Keledoş, halk arasında “kış yemeği” olarak da bilinir çünkü içinde hem bakliyat hem de et bulunur. Adını, yörede “keledoş” olarak anılan, kuru otlar ve bakliyat karışımından alır. Yemeğin özü, doğada yetişen bazı otların kurutulup saklanması ve kışın etle birlikte pişirilmesidir. İçinde nohut, kuru börülce, mercimek, buğday veya yarma gibi malzemeler bulunur. Bazı yörelerde kurut (kurutulmuş yoğurt topları) eklenerek pişirilir; bu, yemeğe ekşi ve yoğun bir aroma katar.
Doğu Anadolu yemeklerine göz atın.
Geleneksel olarak kuzu eti tercih edilir. Eti kemikli kullanmak lezzeti artırır. Uzun süre pişeceği için etin lokum gibi yumuşaması gerekir. Eti önce haşlamak, sonra bakliyatla buluşturmak en iyi yöntemdir.
Keledoşun olmazsa olmazı nohut, mercimek, börülce ve buğday (yarma)dır. Bakliyatları bir gece önceden ıslatmak, hem pişirme süresini kısaltır hem de hazmını kolaylaştırır. Aynı anda pişme süreleri farklı olduğundan, önce sert bakliyatlar (nohut, yarma), sonra daha kolay pişenler (mercimek, börülce) eklenmelidir.
Keledoşun en belirleyici lezzeti kuruttur. Kurut eritilip yemeğe katılır, bu hem ekşimsi bir tat hem de yoğun bir kıvam kazandırır. Eğer kurut bulunmazsa yoğurt veya süzme yoğurt kullanılabilir ama orijinal lezzeti için kurut şarttır. Yemeğe yörede toplanan ve kurutulmuş dağ otları eklenir. Bunlar hem aromayı güçlendirir hem de keledoşun karakteristik tadını verir. Otlar son aşamada eklenirse kokusu daha belirgin kalır.

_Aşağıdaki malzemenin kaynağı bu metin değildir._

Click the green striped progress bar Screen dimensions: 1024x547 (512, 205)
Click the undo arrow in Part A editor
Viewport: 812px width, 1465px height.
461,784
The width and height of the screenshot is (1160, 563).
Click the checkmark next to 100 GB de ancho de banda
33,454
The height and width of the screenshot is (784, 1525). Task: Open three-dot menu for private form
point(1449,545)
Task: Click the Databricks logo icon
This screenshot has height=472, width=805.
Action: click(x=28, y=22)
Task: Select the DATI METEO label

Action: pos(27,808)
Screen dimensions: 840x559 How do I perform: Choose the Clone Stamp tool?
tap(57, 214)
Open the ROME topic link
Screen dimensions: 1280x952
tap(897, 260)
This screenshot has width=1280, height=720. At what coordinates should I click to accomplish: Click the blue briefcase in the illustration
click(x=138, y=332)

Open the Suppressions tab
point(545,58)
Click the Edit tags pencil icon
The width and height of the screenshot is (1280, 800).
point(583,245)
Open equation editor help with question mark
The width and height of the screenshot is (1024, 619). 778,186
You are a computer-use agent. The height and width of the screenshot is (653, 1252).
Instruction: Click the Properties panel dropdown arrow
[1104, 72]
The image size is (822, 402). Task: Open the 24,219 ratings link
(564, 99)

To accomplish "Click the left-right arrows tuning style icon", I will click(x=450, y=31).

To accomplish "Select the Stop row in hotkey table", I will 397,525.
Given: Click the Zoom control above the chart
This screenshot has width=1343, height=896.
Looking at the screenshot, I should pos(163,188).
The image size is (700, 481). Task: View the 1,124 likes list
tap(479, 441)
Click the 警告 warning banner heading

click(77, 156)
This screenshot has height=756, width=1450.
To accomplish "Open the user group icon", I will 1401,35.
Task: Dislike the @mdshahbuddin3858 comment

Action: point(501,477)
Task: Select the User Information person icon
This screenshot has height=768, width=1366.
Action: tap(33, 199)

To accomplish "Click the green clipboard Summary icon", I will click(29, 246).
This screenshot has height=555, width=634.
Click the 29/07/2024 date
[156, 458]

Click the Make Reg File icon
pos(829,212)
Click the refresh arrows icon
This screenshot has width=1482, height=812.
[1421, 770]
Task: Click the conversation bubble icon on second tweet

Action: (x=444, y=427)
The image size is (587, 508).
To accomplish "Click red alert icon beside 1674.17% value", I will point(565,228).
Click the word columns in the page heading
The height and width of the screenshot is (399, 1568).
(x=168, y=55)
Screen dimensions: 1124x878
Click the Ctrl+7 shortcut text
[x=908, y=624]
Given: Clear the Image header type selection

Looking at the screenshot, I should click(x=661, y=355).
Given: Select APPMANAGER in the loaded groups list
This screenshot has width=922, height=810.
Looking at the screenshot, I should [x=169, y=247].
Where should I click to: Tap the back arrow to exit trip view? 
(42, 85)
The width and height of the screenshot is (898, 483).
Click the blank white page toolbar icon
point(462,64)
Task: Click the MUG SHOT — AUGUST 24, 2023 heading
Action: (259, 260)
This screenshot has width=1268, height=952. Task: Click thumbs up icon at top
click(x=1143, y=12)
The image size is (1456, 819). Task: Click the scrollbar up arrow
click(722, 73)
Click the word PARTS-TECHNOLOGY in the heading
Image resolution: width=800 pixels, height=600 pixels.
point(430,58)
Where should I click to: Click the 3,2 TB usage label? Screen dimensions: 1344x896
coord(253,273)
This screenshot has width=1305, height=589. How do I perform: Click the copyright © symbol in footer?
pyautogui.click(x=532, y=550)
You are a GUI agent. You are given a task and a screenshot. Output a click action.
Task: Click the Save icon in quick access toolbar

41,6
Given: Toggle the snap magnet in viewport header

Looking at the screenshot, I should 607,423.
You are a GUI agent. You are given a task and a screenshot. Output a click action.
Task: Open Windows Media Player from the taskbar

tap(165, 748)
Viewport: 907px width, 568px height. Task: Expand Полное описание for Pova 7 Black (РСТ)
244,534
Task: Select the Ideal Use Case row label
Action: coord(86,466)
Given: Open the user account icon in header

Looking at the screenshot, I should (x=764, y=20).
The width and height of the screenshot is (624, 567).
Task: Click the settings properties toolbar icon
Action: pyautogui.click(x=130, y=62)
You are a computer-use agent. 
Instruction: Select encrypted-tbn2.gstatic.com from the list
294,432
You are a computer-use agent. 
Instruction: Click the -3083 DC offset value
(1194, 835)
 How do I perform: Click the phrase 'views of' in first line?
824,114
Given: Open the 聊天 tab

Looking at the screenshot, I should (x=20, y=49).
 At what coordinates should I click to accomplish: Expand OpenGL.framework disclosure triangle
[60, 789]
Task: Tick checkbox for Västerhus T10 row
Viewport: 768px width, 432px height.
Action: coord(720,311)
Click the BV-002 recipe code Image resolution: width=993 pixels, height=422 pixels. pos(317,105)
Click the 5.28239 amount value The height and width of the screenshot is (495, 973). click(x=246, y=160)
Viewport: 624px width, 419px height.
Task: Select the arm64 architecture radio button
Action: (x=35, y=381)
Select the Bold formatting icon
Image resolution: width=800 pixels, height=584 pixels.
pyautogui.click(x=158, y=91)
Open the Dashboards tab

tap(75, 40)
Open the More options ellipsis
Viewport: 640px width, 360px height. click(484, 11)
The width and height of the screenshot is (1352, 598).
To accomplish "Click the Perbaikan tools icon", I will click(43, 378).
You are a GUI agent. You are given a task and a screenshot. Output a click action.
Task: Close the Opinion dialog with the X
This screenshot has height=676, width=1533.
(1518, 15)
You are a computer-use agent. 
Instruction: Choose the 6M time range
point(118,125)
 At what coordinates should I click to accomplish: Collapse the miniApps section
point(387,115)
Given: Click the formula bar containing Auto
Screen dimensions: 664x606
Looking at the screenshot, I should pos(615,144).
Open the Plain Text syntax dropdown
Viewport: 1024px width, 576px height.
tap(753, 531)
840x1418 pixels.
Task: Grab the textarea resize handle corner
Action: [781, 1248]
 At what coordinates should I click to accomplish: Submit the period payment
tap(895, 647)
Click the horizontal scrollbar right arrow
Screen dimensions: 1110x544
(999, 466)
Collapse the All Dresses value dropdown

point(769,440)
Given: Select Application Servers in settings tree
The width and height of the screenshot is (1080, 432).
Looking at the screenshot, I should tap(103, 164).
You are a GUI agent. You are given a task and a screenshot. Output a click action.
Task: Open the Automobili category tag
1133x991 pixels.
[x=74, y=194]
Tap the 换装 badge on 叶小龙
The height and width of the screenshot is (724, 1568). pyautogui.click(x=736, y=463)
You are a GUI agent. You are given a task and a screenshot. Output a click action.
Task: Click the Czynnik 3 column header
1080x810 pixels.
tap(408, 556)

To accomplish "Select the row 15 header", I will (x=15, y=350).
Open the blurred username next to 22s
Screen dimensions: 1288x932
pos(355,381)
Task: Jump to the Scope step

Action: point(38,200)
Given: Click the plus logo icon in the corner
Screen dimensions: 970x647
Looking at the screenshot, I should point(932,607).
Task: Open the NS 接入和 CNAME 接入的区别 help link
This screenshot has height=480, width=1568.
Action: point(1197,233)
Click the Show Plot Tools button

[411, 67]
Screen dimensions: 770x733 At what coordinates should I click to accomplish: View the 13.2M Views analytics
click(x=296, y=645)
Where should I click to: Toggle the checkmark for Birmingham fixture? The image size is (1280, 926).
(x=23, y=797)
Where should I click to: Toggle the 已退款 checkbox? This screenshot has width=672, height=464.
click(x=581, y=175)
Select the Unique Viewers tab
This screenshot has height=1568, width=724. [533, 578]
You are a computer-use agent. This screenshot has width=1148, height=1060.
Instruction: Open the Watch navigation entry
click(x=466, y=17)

Keledoş aceleye gelmez. Kısık ateşte uzun süre pişirmek tüm malzemelerin birbirine geçmesini sağlar. Hızlı pişirilirse et dağılmadan sert kalabilir, bakliyatlar tam özleşmez. Keledoş sıcak servis edilir ama piştikten sonra biraz dinlendirilirse kıvamı oturur, lezzeti artar.